Nicht zuletzt durch das Internet ist die Arbeit der ZUK-Senioren bekannt geworden. In Veranstaltungen mit Studenten der Katholischen Stiftungsfachhochschule Benediktbeuern, Schülern der Altenpflegeschule Penzberg und angehenden Erzieherinnen der Fachakademie der Armen Schulschwestern München informierten und diskutierten sie über ihre Aktivitäten.

Auf dem Exkursions-Programm standen bei den ZUK-Senioren in diesem Jahr beispielsweise eine Besichtigung der Roche Diagnostics GmbH in Penzberg (eines der führenden Pharmaunternehmen in der Krebsforschung), die Besichtigungen eines 10.000 Quadratmeter großen Privatgartens mit einzigartiger Pflanzenvielfalt in Erkheim, des Klosters Ottobeuren sowie in Garmisch-Partenkirchen der Fachschule für Schreiner und Holzbildhauer mit Akademie für Holzgestaltung.
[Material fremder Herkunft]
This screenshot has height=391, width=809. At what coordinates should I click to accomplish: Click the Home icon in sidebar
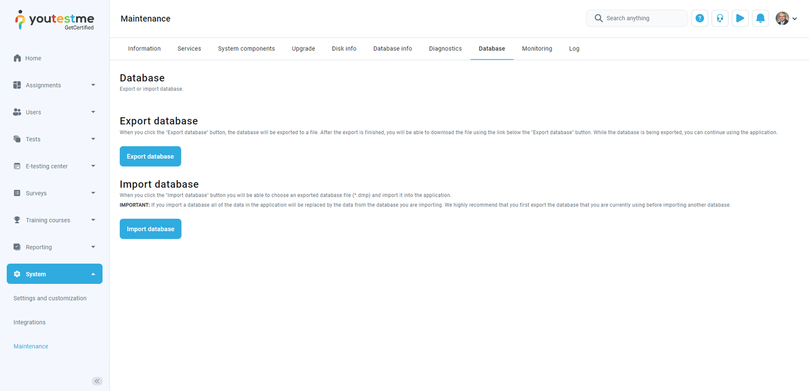pos(17,58)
Einen weiteren Höhepunkt stellte die mehrtägige Bildungsfahrt zu Künstlerpfarrer Sieger Köder nach Ellwangen dar. Dabei wurde auch Station im Kloster Neresheim gemacht. Sieger Köder zeigte und erläuterte den ZUK-Senioren einige seiner Werke in Kirchen von Schönenberg, Wasseralfingen, Hohenberg und Rosenberg sowie eine gemeinsam mit einem befreundeten Künstler geschaffene Kreuzesinstallation im Kirchengarten auf der Baden-Württembergischen Landesgartenschau in Heidenheim.

In seiner Dezember Sitzung hat der Arbeitskreis der ZUK-Senioren über seine weiteren Aufgabenstellungen beraten und ein neues aus 8 Personen bestehendes Sprechergremium gewählt.